Escucha esta nota aquí

El expresidente de derecha Sebastián Piñera y el oficialista de izquierda Alejandro Guillier se disputarán mañana la Presidencia de Chile en un balotaje sin ningún favorito.

Tras el revolcón de la primera vuelta, que dejó en manos de los votantes del Frente Amplio (FA), la izquierda radical, la llave de la victoria en el balotaje, pocos en Chile se atreven a dar un vaticinio sobre el sucesor de la socialista Michelle Bachelet a partir del 11 de marzo en La Moneda.

Los comicios del domingo, en los que están convocados 13,4 millones de chilenos, están rodeados de "uno de los mayores grados de incertidumbre desde el retorno de la democracia", dice el director del Centro de Análisis de la Universidad de Talca, Mauricio Morales.

Impredecible

Después del fracaso de los sondeos en la primera vuelta, cuando algunas encuestadoras daban por hecha la victoria de Piñera, los chilenos "prácticamente no cuentan con información creíble o confiable de las encuestas de opinión que permitan pronosticar el resultado", indica el analista.

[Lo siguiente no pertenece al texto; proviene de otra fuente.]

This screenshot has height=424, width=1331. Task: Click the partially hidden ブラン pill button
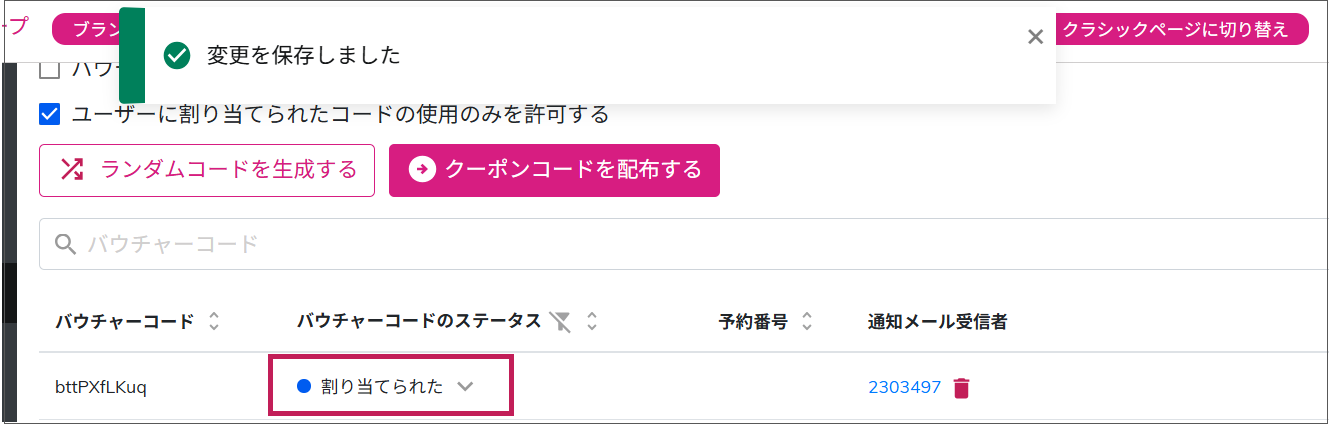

La última encuesta data del 1 de diciembre y daba un empate técnico entre los dos candidatos y un 21,4 que no sabía entonces por quién votar.
"No sé por quién votar. Los dos personajes son muy nefastos, pero uno va a retroceder más que otro", dice Emilia Moya, estudiante de Periodismo de la Universidad de Chile, resumiendo la encrucijada de muchos chilenos. Se trata de elegir entre el “retroceso”, que en su visión representa Piñera o el “mal menor”, encarnado por Guillier.